Display each line of the items below that contains the word "This".

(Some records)
━━━━━━━━━━━━━━━━

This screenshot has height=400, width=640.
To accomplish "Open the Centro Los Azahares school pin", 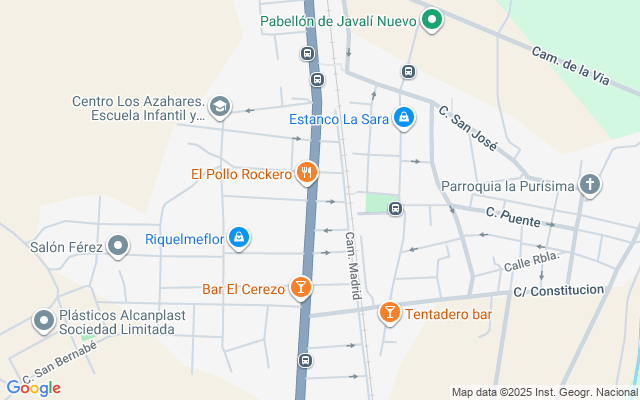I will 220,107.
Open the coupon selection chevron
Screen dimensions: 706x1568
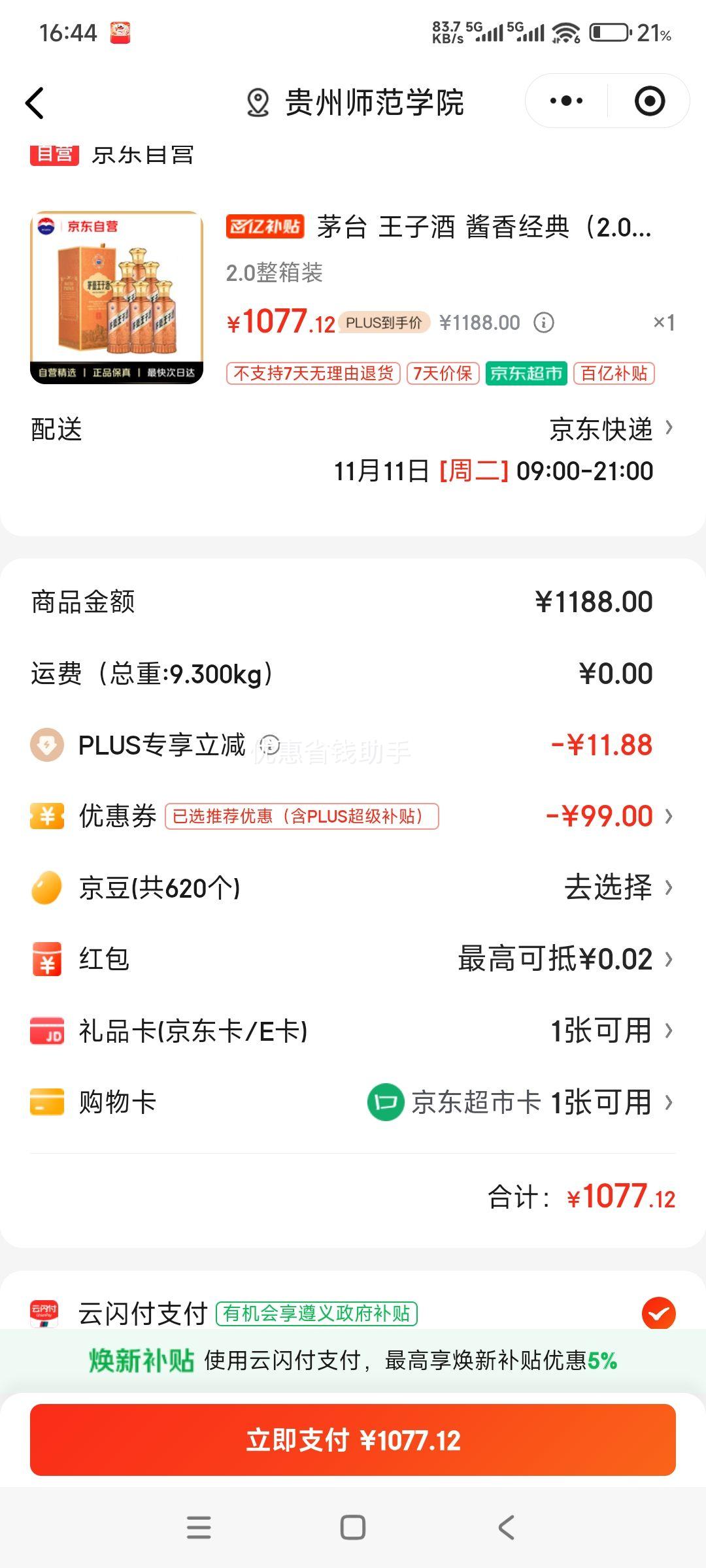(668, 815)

━━━━━━━━━━━━━━━━

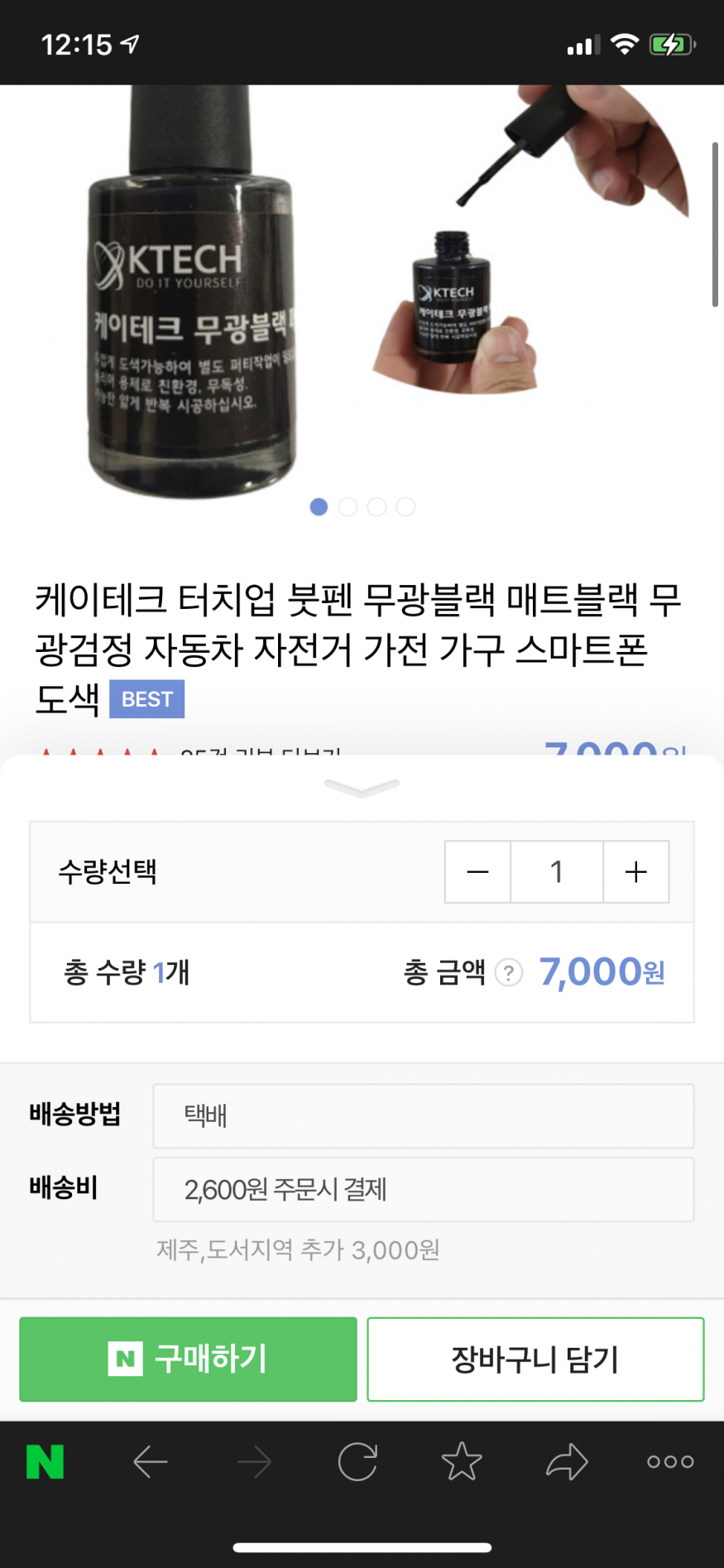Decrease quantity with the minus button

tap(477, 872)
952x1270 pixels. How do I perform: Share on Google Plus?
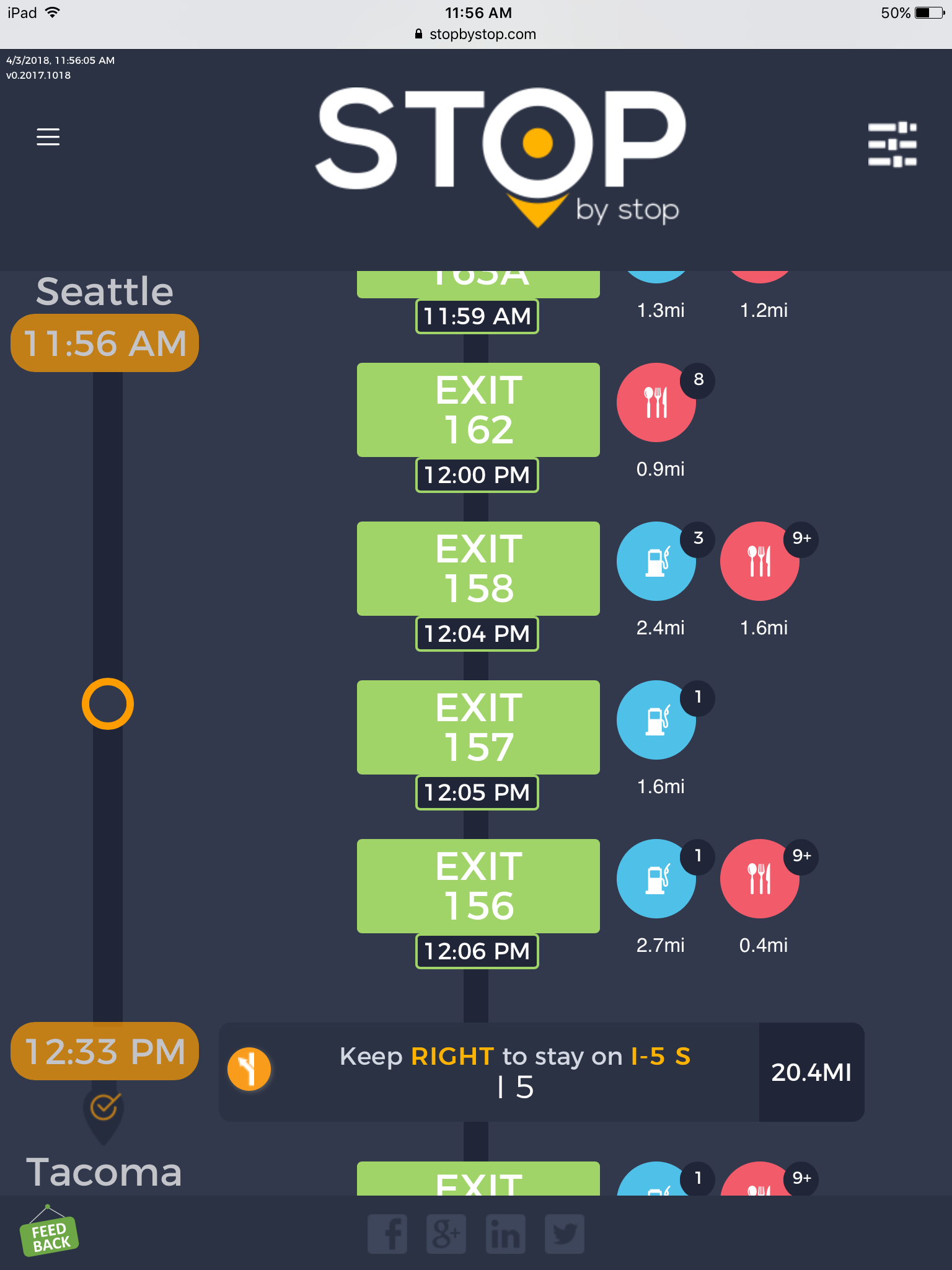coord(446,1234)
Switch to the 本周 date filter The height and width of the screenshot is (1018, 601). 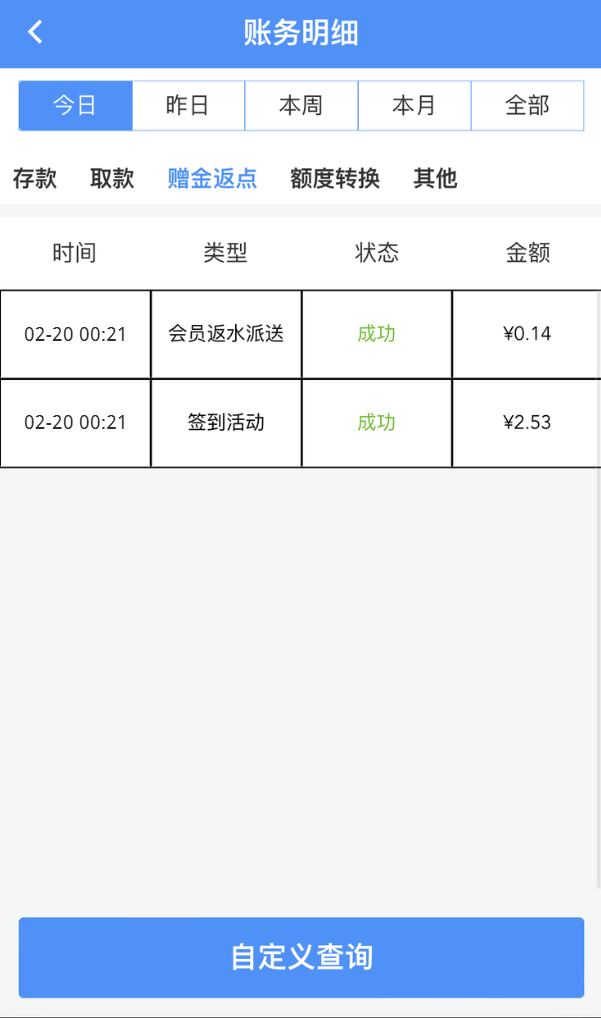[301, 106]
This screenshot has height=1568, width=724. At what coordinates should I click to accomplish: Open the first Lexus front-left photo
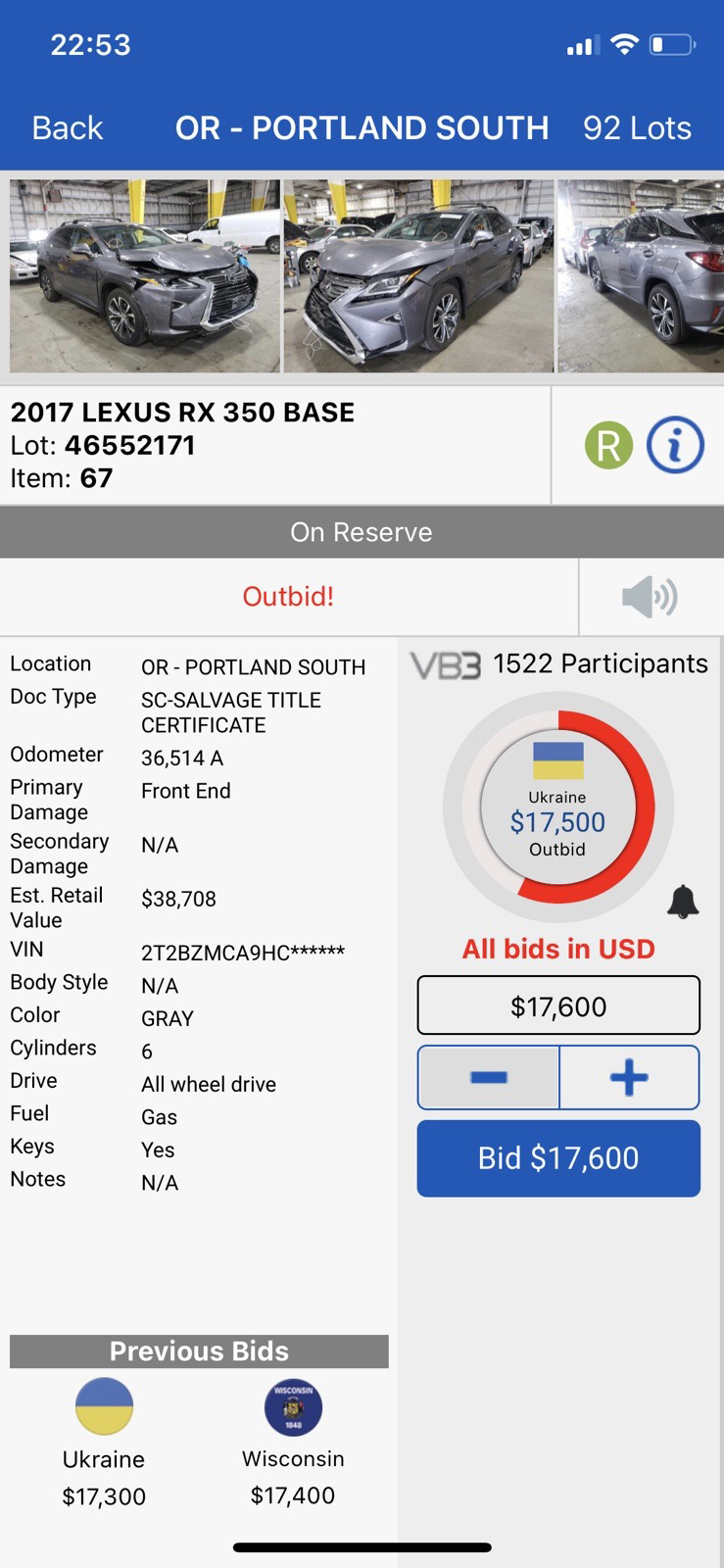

━━━━━━━━━━━━━━━━

Response to the task —
This screenshot has height=400, width=640.
This screenshot has height=1568, width=724. At what coordinates should I click to accomplish: Open the first Lexus front-left photo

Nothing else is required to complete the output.